Wirtschaft Finanzen

Ergebnisse der IAB-Stellenerhebung für das erste Quartal 2018

Die Grafik bildet die Entwicklung der offenen Stellen auf dem deutschen Arbeitsmarkt ab. Angezeigt wird die Anzahl an offenen Stellen (in Tausend) in Deutschland, sowie aufgegliedert nach West- und Ostdeutschland. Bei den offenen Stellen handelt es sich um Stellen die auf dem ersten Arbeitsmarkt angeboten werden. Durch Klicken auf die Legende (beispielsweise „Westdeutschland“) können Datenreihen aus- und eingeblendet werden. Wird mit der Maus über die Grafik gefahren, werden Details – hier die Anzahl der offenen Stellen für ein bestimmtes Quartal – angezeigt.
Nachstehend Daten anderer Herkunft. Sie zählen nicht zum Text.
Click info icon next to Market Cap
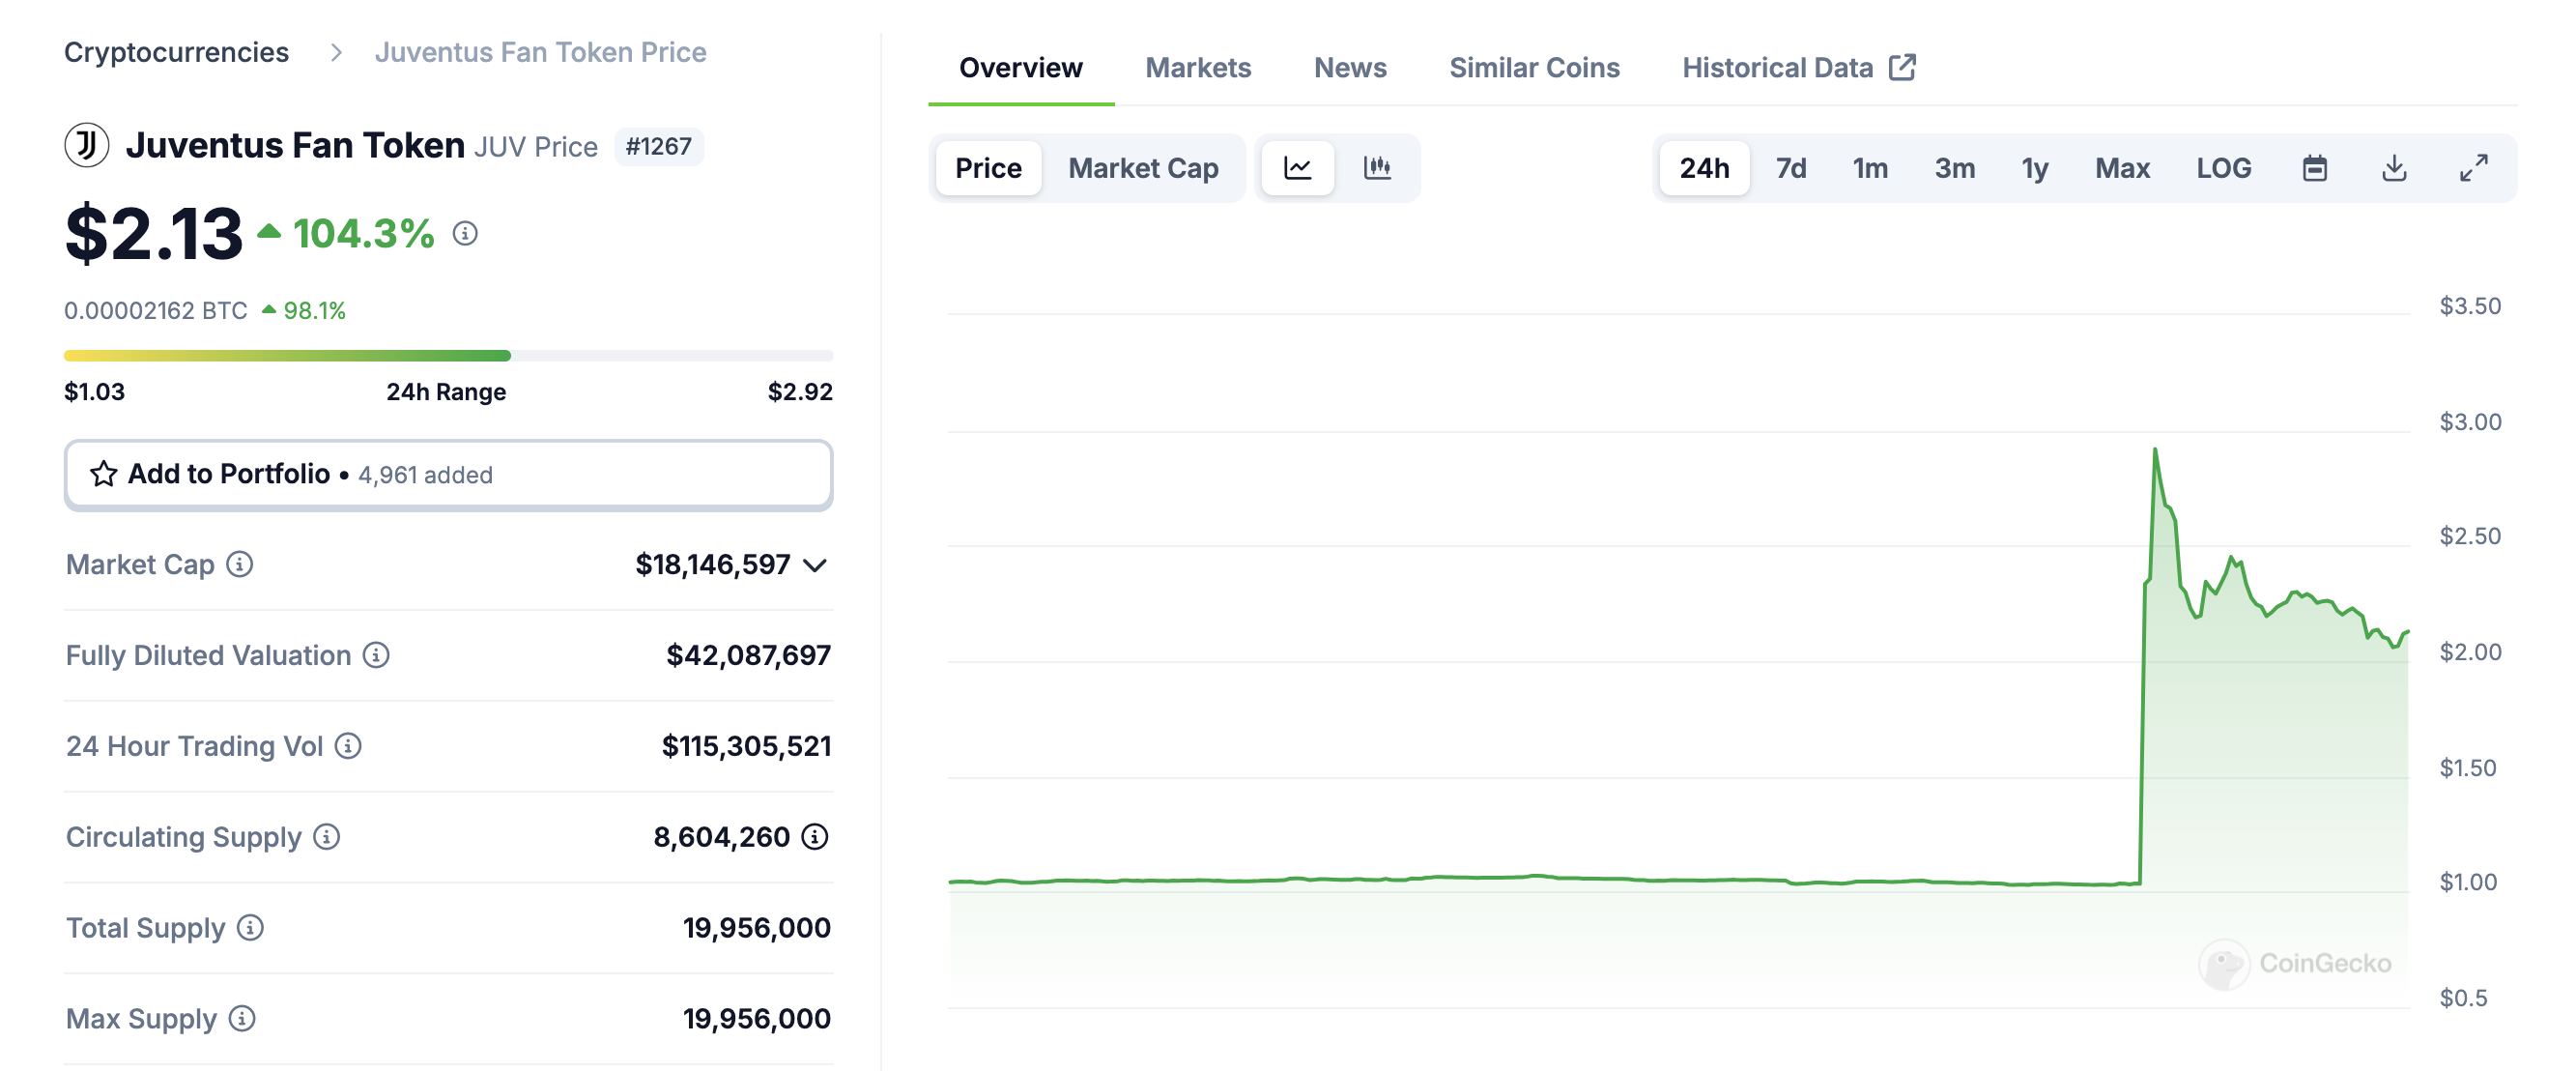Viewport: 2576px width, 1071px height. (x=240, y=564)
In Westdeutschland waren im ersten Quartal 2018 rund 930.000 offene Stellen zu vergeben, in Ostdeutschland rund 260.000.

43 Prozent der Neueinstellungen waren im vergangenen Jahr mit Schwierigkeiten behaftet, berichten die Betriebe. Im Jahr 2016 lag dieser Wert noch bei 36 Prozent.

Die Dauer vom gewünschten bis zum tatsächlichen Arbeitsbeginn ist im gleichen Zeitraum von durchschnittlich 24 auf 27 Tage angestiegen.

„Die Personalnachfrage ist anhaltend hoch. Derzeit ist da auch keine Trendwende in Sicht“, erklärte dazu IAB-Arbeitsmarktforscher Alexander Kubis am Montag in Nürnberg.

Das IAB untersucht mit der IAB-Stellenerhebung viermal jährlich das gesamte Stellenangebot, also auch jene Stellen, die den Arbeitsagenturen nicht gemeldet werden.

Im ersten Quartal 2018 wurden Antworten von rund 9.000 Arbeitgebern aller Wirtschaftsbereiche ausgewertet.